%%

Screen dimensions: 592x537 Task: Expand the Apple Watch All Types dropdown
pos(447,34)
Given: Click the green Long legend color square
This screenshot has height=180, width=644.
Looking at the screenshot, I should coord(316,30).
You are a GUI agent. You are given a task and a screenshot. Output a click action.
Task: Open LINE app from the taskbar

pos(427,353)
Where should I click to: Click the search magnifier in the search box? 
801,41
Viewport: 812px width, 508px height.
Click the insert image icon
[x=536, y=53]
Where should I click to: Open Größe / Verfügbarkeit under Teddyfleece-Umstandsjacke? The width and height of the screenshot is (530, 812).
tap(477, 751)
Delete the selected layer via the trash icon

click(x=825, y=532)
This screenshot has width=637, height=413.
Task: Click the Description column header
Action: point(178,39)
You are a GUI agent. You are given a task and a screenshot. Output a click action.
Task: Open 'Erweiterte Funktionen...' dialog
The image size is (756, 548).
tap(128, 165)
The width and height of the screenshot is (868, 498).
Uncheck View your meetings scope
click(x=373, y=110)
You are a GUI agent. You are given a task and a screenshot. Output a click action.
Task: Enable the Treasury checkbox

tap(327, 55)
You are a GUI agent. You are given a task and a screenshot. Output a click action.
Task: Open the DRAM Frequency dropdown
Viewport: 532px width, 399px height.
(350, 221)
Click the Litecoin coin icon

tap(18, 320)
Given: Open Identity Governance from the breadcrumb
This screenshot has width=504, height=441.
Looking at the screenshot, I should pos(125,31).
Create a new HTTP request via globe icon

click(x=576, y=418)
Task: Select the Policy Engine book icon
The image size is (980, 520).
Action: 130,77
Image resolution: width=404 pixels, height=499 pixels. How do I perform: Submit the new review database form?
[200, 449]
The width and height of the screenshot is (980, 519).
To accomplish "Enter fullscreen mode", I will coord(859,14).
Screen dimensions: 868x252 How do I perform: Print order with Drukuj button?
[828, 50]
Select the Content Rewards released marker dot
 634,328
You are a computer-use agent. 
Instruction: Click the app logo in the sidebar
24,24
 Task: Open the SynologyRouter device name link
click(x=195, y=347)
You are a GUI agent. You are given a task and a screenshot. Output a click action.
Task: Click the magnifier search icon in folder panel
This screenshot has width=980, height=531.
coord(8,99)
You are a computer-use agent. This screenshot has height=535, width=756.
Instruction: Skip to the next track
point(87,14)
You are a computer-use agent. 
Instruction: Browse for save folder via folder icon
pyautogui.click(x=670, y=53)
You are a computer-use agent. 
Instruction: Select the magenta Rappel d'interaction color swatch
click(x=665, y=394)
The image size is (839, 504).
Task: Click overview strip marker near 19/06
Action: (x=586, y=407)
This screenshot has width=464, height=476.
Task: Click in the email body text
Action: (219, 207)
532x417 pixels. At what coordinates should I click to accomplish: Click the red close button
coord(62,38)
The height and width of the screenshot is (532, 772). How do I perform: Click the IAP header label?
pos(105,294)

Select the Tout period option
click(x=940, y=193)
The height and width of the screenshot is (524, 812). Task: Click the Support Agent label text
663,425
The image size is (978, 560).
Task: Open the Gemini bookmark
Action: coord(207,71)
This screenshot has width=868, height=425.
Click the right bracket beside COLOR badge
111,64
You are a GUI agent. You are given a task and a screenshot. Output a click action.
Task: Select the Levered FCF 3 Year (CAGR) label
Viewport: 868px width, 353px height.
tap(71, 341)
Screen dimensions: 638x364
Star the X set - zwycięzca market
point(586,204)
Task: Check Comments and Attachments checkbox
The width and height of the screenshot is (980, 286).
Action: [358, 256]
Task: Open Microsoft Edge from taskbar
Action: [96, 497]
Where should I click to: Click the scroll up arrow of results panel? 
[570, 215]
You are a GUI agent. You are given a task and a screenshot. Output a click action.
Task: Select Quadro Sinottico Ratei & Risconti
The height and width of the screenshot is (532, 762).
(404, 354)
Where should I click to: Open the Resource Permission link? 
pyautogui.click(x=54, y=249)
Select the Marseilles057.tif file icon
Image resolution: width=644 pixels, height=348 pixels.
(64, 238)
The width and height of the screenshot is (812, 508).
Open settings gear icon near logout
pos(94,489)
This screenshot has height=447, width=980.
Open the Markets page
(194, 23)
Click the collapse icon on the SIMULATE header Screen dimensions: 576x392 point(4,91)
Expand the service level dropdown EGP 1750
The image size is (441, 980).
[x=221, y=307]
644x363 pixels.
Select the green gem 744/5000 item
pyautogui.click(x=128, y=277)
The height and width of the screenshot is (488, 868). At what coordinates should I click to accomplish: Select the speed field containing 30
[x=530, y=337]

%%

== Try it ==
Print the line containing "Task: Select the Levered", then every line after it through the last line of the records, each exactly as written; nothing else belongs in the answer.

== Task result ==
Task: Select the Levered FCF 3 Year (CAGR) label
Viewport: 868px width, 353px height.
tap(71, 341)
Screen dimensions: 638x364
Star the X set - zwycięzca market
point(586,204)
Task: Check Comments and Attachments checkbox
The width and height of the screenshot is (980, 286).
Action: [358, 256]
Task: Open Microsoft Edge from taskbar
Action: [96, 497]
Where should I click to: Click the scroll up arrow of results panel? 
[570, 215]
You are a GUI agent. You are given a task and a screenshot. Output a click action.
Task: Select Quadro Sinottico Ratei & Risconti
The height and width of the screenshot is (532, 762).
(404, 354)
Where should I click to: Open the Resource Permission link? 
pyautogui.click(x=54, y=249)
Select the Marseilles057.tif file icon
Image resolution: width=644 pixels, height=348 pixels.
(64, 238)
The width and height of the screenshot is (812, 508).
Open settings gear icon near logout
pos(94,489)
This screenshot has height=447, width=980.
Open the Markets page
(194, 23)
Click the collapse icon on the SIMULATE header Screen dimensions: 576x392 point(4,91)
Expand the service level dropdown EGP 1750
The image size is (441, 980).
[x=221, y=307]
644x363 pixels.
Select the green gem 744/5000 item
pyautogui.click(x=128, y=277)
The height and width of the screenshot is (488, 868). At what coordinates should I click to accomplish: Select the speed field containing 30
[x=530, y=337]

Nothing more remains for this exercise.